Hesham Abdullah, Senior Vice President and Global Head of Oncology R&D at GSK, emphasized the significance of this progress:
“Today’s positive CHMP opinion is an important milestone toward bringing the benefits of Blenrep combinations to patients with multiple myeloma in Europe. Blenrep is well positioned to address the unmet needs of these patients while also providing the benefit of in-office administration in both academic and community treatment settings without complex pre-administration regimens or hospitalization.”
This practical advantage is particularly meaningful in a disease that requires repeated treatment cycles and long-term monitoring. By eliminating the need for hospitalization or intricate pre-treatment steps, Blenrep has the potential to improve treatment adherence and reduce the burden on healthcare systems.
A Disease Marked by Inevitable Relapse
Multiple myeloma is a hematologic cancer that arises from plasma cells in the bone marrow. Despite advances in treatment that have extended survival, it remains incurable for the vast majority of patients. Approximately 50,000 new cases are diagnosed annually in Europe, and nearly all patients eventually relapse after their initial course of therapy. As disease resistance increases over time, patients require multiple lines of therapy, often with diminishing returns in efficacy.

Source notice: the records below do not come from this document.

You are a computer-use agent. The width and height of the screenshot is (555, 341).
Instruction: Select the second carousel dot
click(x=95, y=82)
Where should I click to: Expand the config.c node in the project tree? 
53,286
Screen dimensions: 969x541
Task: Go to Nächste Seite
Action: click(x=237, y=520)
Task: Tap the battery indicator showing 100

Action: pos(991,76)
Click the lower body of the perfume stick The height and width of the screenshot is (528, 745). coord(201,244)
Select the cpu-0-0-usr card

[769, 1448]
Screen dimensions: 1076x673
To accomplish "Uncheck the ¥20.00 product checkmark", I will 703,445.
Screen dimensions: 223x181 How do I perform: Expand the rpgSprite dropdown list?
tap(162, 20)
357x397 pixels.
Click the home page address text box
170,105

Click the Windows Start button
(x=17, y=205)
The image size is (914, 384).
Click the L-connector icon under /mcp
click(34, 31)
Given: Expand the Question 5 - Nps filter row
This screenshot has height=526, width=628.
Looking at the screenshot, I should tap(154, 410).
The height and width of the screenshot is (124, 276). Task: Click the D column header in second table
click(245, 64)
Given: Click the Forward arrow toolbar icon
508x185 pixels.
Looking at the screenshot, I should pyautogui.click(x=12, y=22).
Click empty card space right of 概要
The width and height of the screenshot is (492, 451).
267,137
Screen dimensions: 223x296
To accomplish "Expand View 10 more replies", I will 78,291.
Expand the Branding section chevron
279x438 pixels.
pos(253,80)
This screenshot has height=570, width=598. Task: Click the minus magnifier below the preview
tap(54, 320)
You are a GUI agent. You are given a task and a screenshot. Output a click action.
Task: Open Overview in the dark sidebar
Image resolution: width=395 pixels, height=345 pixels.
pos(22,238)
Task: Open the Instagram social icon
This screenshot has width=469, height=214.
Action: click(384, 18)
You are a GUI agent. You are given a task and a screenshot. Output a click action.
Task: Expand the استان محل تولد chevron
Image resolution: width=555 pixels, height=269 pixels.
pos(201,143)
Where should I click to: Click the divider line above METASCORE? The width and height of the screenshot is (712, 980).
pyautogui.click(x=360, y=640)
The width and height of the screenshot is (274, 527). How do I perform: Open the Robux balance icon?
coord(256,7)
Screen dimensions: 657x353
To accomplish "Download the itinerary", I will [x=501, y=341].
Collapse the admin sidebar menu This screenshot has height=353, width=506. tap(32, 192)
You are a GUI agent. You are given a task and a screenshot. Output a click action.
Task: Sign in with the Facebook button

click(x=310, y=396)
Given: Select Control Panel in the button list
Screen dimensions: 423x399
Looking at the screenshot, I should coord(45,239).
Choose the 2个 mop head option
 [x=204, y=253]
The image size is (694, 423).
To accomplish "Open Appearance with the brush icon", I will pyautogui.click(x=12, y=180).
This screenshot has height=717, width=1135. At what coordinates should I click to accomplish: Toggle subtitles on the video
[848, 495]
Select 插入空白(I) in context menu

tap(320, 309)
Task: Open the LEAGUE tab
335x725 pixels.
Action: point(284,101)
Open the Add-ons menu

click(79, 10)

The introduction of Blenrep-based regimens into earlier lines of therapy, as supported by the DREAMM-7 and DREAMM-8 trials, could help shift the treatment paradigm. These combinations offer new hope to patients facing relapse, potentially delaying disease progression and improving quality of life without requiring invasive procedures or hospitalization.
Regulatory Reviews Underway Worldwide
In addition to its progress in Europe, GSK is pursuing regulatory approvals for Blenrep combinations in multiple global markets. In the United States, the Food and Drug Administration (FDA) is currently reviewing the data with a Prescription Drug User Fee Act (PDUFA) target action date set for July 23, 2025. The U.S. submission includes both the DREAMM-7 and DREAMM-8 trials.
China’s regulatory agency is also evaluating Blenrep’s combination with BVd, supported by a Breakthrough Therapy Designation and priority review status, underscoring the urgency of bringing this treatment to patients in need. Submissions are additionally under review in Canada and Switzerland, with the latter country granting priority review for the DREAMM-8 data.
With the CHMP’s endorsement and approvals already secured in the UK and Japan, GSK is on track to establish Blenrep as a cornerstone treatment in the evolving landscape of multiple myeloma care. The EMA’s pending decision, expected later this year, could open the door to broader access across Europe and solidify Blenrep’s role in addressing one of the most challenging hematologic malignancies.
As GSK continues to pursue approvals in other regions, patients and providers alike are increasingly hopeful that the promise of Blenrep combinations will translate into longer survival and improved quality of life for those battling relapsed or refractory multiple myeloma.